Considering a three-year basis, the numbers are even worse, at 3.1 per cent.
Nevertheless, the provider has the lowest cost structure among all workplace pension providers analysed in the report.
The provider withdrew itself from The Pensions Regulator's master trust assurance list in 2017, and was fined £70,000 by the watchdog in February, with both matters relating to problems with its administration systems.
According to Rob Booth, director of investment and product development at Now: Pensions, the returns quoted are out of date since they are more than six-months-old.
He said: "Since the beginning of 2017 alone, the fund has produced returns in excess of 10 per cent, which would put it at the top of the tables."
The fund, launched in 2012, has delivered a total return of more than 47 per cent up to 20 April 2018, he argued.
He said: "Pension fund performance has to be looked at over the long term and we are confident that the Now: Pensions Diversified Growth fund will provide our members with strong risk adjusted returns.
"We adopt a balanced risk approach to investing which involves a much higher degree of diversification than more mundane equity dominated investment styles."
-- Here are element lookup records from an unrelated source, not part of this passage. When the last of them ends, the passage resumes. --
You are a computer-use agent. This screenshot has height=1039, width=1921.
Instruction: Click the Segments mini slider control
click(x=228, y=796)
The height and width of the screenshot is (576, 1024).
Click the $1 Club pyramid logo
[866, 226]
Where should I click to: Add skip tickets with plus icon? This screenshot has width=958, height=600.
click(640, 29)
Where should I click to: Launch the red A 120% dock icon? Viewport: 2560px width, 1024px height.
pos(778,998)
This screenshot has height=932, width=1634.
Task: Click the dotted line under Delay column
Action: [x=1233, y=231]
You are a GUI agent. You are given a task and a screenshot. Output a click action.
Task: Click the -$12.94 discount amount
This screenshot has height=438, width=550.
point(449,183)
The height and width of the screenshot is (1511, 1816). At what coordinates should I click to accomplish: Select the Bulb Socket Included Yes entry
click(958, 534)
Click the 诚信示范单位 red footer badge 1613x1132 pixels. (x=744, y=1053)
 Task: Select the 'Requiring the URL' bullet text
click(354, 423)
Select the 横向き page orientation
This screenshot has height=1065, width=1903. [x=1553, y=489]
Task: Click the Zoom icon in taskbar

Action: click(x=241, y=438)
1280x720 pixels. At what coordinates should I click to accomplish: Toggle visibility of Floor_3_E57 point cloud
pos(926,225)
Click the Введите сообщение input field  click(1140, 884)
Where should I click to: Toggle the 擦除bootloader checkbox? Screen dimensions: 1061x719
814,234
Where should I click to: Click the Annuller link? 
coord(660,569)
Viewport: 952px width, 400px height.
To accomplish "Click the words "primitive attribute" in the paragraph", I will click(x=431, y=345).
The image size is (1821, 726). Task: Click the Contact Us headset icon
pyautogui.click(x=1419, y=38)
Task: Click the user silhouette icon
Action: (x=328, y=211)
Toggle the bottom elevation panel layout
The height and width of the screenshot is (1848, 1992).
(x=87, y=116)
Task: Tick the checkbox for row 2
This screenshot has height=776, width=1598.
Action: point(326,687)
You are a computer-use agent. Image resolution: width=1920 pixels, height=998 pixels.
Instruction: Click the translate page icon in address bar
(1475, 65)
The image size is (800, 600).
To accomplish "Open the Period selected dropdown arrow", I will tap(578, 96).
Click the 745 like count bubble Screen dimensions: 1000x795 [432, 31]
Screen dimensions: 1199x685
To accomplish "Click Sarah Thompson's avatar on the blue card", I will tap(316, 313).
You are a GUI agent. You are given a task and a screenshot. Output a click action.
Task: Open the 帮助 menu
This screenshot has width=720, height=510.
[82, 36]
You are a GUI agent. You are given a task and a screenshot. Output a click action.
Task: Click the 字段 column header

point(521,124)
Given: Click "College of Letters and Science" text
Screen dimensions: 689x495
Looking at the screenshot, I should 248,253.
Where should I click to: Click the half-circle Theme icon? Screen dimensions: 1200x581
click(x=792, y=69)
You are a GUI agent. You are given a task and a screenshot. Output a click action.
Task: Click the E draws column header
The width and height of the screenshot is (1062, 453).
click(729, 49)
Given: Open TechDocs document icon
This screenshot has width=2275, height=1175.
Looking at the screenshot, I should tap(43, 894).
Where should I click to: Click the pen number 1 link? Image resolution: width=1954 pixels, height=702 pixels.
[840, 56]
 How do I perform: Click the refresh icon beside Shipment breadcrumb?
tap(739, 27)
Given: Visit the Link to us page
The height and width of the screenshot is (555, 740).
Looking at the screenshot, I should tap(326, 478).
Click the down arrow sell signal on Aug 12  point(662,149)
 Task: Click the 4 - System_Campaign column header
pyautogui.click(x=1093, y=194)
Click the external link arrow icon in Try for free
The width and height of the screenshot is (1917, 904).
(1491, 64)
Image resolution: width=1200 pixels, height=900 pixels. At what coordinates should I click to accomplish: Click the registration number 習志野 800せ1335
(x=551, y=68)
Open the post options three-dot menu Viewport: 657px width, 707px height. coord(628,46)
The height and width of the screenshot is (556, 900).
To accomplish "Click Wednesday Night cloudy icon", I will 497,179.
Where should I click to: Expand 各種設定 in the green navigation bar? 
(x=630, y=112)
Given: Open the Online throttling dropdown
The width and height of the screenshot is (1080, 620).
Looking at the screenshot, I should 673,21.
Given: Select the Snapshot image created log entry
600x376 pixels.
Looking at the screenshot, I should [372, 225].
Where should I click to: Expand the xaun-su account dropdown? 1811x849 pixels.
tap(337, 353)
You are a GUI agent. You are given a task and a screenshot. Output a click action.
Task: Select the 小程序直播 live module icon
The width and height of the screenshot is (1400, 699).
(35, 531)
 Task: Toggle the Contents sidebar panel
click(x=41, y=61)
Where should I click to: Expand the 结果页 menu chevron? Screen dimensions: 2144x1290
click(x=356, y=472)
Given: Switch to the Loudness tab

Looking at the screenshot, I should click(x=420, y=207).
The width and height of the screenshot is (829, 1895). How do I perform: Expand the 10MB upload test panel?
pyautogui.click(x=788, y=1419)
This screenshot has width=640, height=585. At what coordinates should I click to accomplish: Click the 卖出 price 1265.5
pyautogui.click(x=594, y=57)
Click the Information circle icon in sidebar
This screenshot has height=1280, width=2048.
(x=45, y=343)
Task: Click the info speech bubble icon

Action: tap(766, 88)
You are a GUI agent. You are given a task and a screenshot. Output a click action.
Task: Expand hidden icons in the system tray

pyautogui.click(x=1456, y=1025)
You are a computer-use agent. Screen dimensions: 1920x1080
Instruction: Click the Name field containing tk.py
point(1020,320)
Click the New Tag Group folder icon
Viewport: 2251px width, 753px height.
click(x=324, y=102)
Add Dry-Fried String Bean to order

Nest, the largest master trust in the market with six million members, had an annual return on its 2040 Retirement Date fund of 11.2 per cent.
Over five years against the Consumer Price index (CPI) plus 3 per cent benchmark, the provider has the best risk-adjusted performance, with Royal London close behind, Defaqto reported.
Mark Fawcett, chief investment officer at Nest, said: "These findings are testament to the hard work we have put in for members since the beginning.
"It is great to see that Nest's numbers are still holding up strongly within the industry."
According to Nathan Long, senior pension analyst at Hargreaves Lansdown, many default funds were set up only after auto-enrolment was already up and running, meaning many of the funds entrusted to help people save for the future do not have particularly long track records.
He said: "The funds that have performed best tend to have a higher exposure to global stock markets, whereas those that have underperformed are actually designed to hold up better in falling stock markets.